This would build a hedge against any weakening of the alliance, particularly in areas where Japan felt it could not rely automatically on America’s military assistance. Supporters of such a strategy might argue that the decline in American hegemonism in East Asia was a long- overdue opportunity for Japan to move beyond persistent pacifist posturing to an openly military realist posture.

Whilst retaining the framework of the bilateral security treaty, Japan would no longer define its security future principally in terms of upgraded military cooperation with the United States via the collective self-defence route.

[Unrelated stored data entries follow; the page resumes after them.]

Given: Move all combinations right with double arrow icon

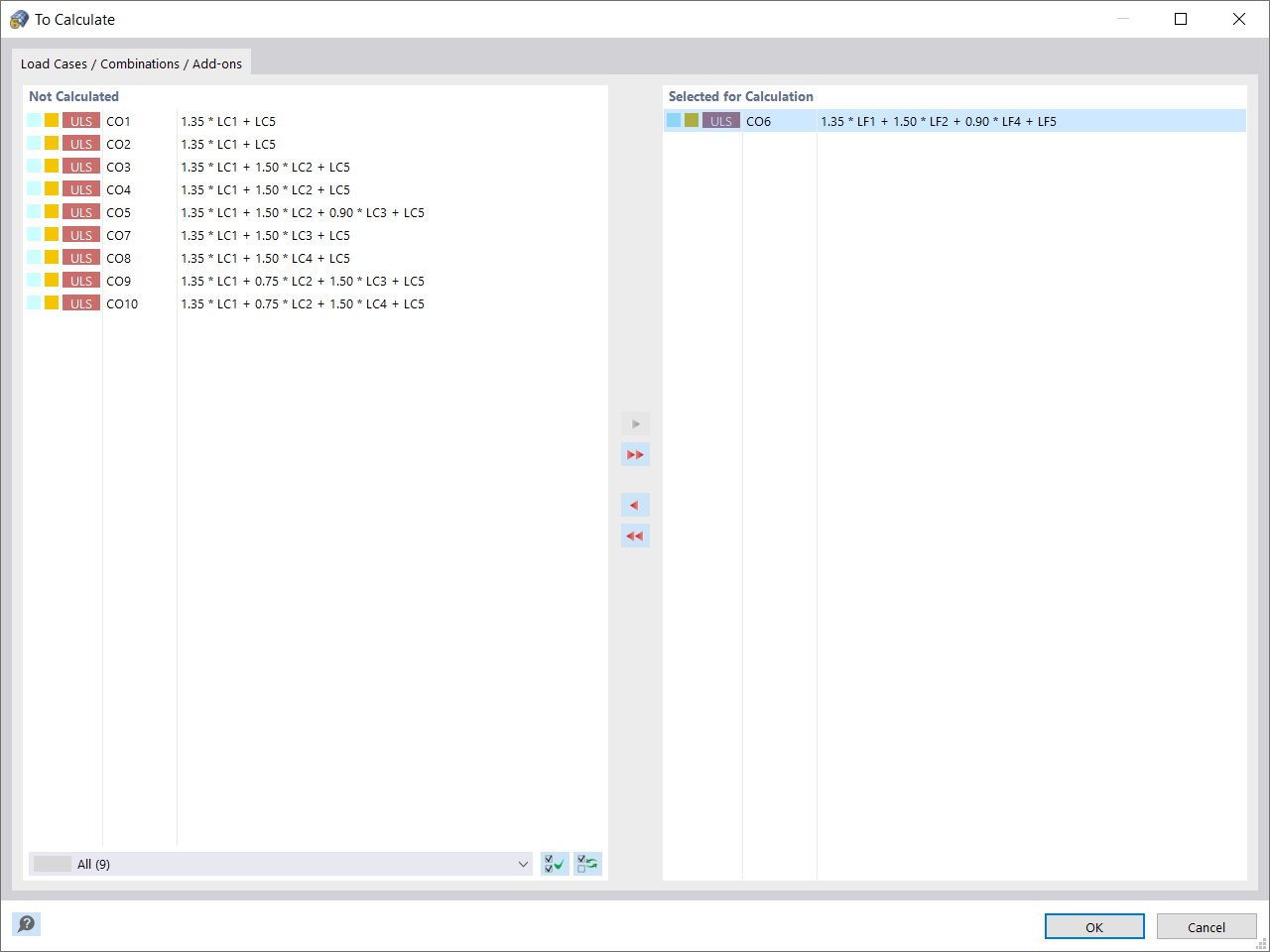Looking at the screenshot, I should pos(635,454).
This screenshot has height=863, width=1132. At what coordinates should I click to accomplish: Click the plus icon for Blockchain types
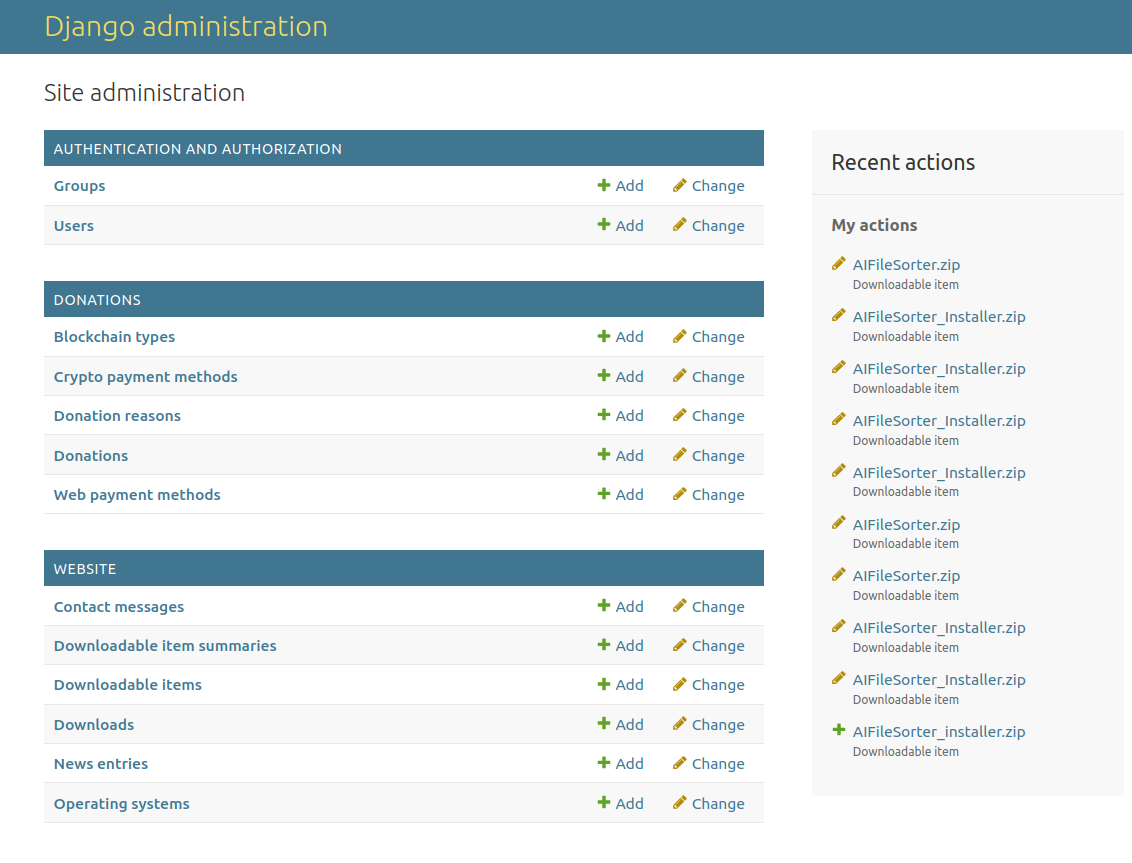coord(604,336)
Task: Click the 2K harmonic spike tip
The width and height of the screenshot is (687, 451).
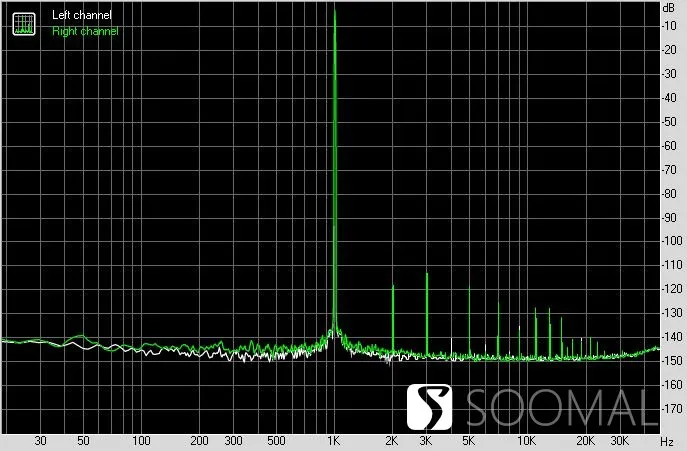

In the triangular relationship with the United States and China, Japan might seek a more balanced or equidistant position between the United States and China that matched the measured but perceptible tilt in US orientation towards China. Such a stance would anticipate one of Japan’s greatest alliance tests over the next decade: how to deal with a United States that was increasingly preoccupied with engaging with China at the same time as managing China’s emergence as a great power and rival hegemonic influence in Asia. Adjusting to the reordering of America’s Asian priorities might involve a Japanese reassessment of its dependence on the alliance to provide backing for its own dealings with China and as a guarantee of its importance to the United States.

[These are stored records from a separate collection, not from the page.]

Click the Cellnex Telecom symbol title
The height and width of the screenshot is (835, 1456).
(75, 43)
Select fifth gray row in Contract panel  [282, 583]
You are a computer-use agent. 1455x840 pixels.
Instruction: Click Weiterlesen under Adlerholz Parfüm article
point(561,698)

It would acknowledge a growing fear in Japan that its national interests might be sacrificed for the sake of America’s more important relationship with China.

In terms of alliance management, standing as a pole might require Japan to build a new model of US-Japan bilateral cooperation on the basis of independent Japanese or shared bilateral initiative in the pursuit of jointly formulated economic, financial, trade and security goals. This could be encouraged by requests for greater US recognition of the full strategic value of American military bases in Japan, including to the forward defence of the United States, and returning control over these bases and the right to air traffic control to Japan. (This proposal has already been made to the United States – by LDP politicians, Fukushiro Nukaga and former Defence Agency Director-General Shigeru Ishiba – in December 2004.)

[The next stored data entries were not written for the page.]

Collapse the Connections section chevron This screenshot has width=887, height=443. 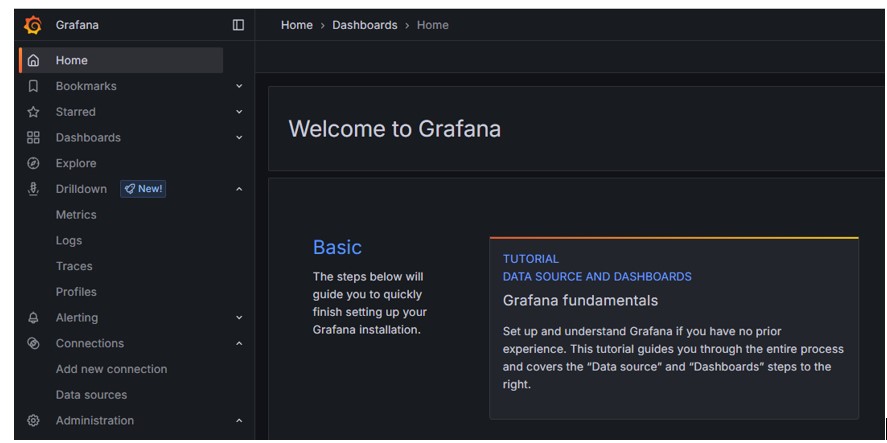tap(239, 344)
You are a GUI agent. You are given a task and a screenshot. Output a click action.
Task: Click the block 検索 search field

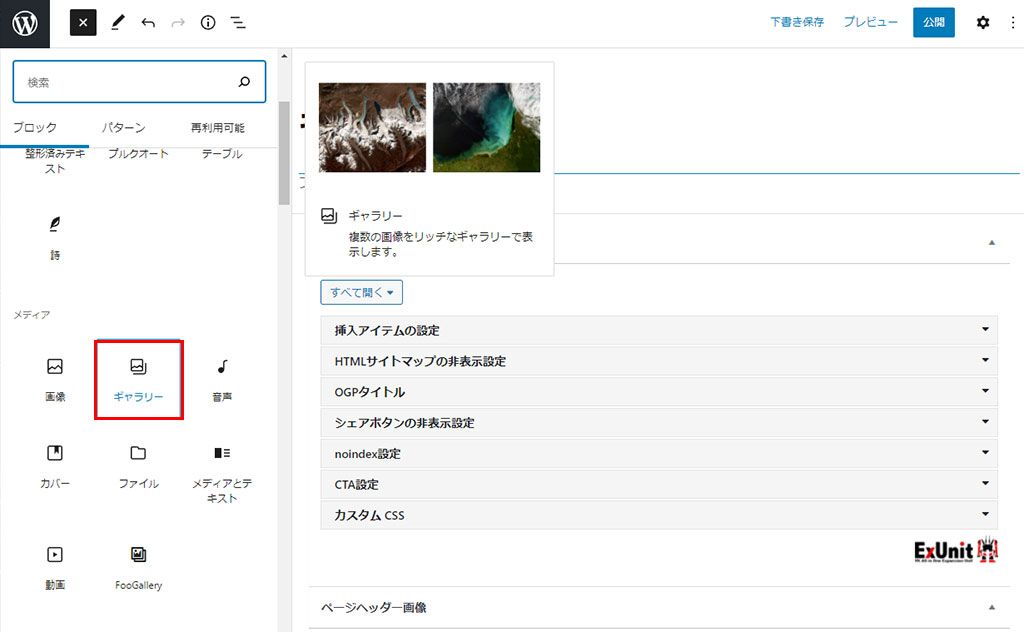(128, 82)
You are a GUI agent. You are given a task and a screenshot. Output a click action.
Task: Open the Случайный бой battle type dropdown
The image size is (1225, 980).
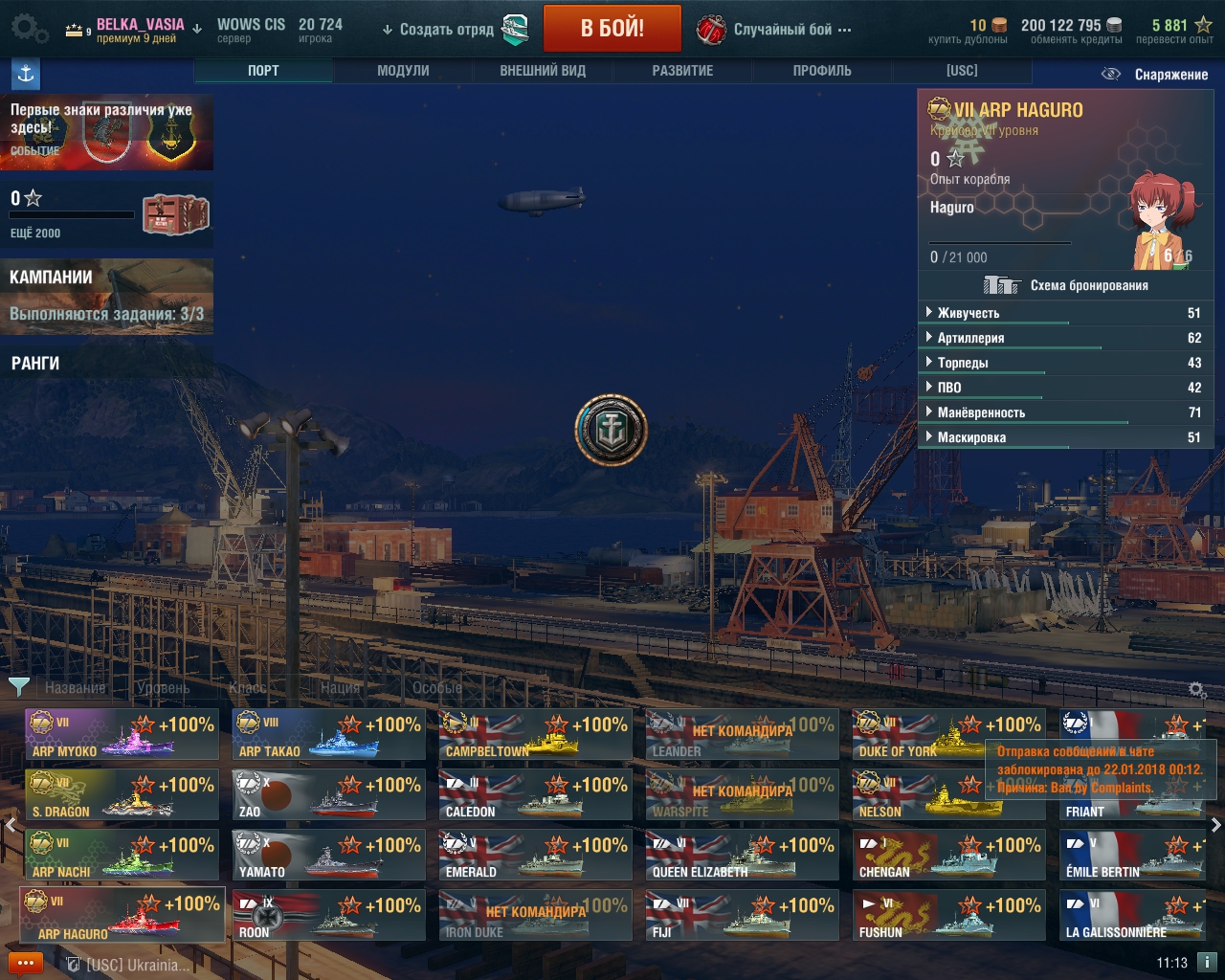(774, 30)
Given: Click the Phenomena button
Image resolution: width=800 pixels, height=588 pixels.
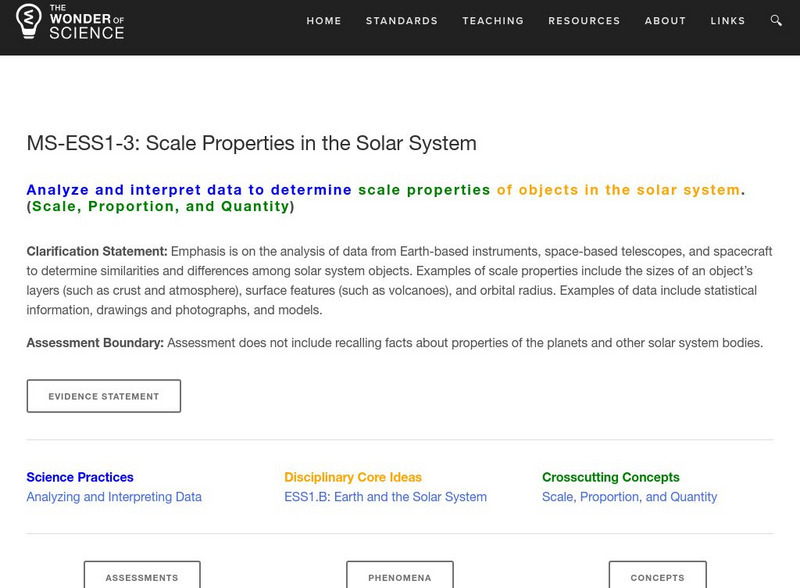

It could be further assisted by a new emphasis on where the United States needs Japanese policy cooperation as well as on Japan’s continuing financial, technological and military contributions to the bilateral relationship. The reinvigorated multilateralism of American foreign policy under the Obama administration might offer some
potential for such developments, but this would depend on whether the new international cooperation called for by the Obama administration was broadly conceived as Japanese cooperation with US goals or more egalitarian forms of policy coordination. If the United States stuck to old patterns of pressuring Japan for concessions on trade and security, it would be difficult for Japan to abandon the entrenched habit of scrambling for minimalist contributions in response to American requests.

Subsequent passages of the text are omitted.